*** Opening Records to use ***

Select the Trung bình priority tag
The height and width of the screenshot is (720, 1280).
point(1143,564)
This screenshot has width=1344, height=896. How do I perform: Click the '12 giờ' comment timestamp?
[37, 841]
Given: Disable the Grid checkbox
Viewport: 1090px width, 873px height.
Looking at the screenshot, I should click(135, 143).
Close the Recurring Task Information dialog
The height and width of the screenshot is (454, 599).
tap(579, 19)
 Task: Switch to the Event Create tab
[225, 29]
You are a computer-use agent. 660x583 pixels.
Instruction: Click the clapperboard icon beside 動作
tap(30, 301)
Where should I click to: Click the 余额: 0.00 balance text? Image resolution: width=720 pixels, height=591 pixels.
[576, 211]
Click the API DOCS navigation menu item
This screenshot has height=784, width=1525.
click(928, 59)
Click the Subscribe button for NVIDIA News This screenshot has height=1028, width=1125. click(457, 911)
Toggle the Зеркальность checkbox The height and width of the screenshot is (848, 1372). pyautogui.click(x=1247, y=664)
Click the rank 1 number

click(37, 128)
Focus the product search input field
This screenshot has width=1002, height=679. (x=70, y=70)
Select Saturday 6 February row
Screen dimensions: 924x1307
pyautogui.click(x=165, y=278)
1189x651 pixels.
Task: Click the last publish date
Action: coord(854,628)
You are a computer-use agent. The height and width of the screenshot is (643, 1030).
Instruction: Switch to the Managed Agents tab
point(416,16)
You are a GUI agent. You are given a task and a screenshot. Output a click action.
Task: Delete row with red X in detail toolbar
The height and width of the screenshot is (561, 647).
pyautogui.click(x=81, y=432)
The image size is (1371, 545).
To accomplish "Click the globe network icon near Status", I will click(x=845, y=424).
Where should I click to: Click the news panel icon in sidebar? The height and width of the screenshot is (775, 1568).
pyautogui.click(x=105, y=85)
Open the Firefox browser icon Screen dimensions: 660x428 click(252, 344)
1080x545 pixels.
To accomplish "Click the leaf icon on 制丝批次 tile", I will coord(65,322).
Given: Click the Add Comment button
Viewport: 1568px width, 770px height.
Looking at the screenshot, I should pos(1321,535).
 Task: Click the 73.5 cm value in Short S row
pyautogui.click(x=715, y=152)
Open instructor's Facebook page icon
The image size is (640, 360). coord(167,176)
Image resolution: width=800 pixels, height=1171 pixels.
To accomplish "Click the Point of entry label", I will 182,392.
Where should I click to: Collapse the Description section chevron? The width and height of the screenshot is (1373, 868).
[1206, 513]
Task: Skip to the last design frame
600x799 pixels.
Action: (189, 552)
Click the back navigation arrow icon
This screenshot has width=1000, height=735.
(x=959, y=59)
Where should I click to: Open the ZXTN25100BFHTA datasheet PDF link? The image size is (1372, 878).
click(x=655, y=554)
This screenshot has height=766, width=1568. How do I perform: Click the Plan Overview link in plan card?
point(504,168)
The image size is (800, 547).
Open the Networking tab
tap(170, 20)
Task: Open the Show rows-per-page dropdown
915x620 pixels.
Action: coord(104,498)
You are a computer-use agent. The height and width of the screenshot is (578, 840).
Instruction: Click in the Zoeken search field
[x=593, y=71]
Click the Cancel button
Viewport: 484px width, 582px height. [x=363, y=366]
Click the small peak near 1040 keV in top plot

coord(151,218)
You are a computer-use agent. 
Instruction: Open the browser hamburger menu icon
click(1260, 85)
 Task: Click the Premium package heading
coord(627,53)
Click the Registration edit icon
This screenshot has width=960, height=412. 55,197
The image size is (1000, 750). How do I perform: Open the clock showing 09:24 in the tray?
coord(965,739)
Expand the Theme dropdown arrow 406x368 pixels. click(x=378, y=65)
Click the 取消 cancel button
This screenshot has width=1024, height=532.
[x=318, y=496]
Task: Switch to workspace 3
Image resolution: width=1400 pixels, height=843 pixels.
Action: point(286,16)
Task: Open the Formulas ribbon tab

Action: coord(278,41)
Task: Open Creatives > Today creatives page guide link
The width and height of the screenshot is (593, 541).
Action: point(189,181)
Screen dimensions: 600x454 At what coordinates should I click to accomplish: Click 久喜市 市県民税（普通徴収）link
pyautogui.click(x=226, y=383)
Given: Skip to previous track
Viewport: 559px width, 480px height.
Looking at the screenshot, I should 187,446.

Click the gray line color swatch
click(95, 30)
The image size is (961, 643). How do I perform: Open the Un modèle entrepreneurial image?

*** Closing Records to use ***

Work to be completed: Please give the number of lines in the data above that include the string "Select", and nothing else.

Exercise response: 2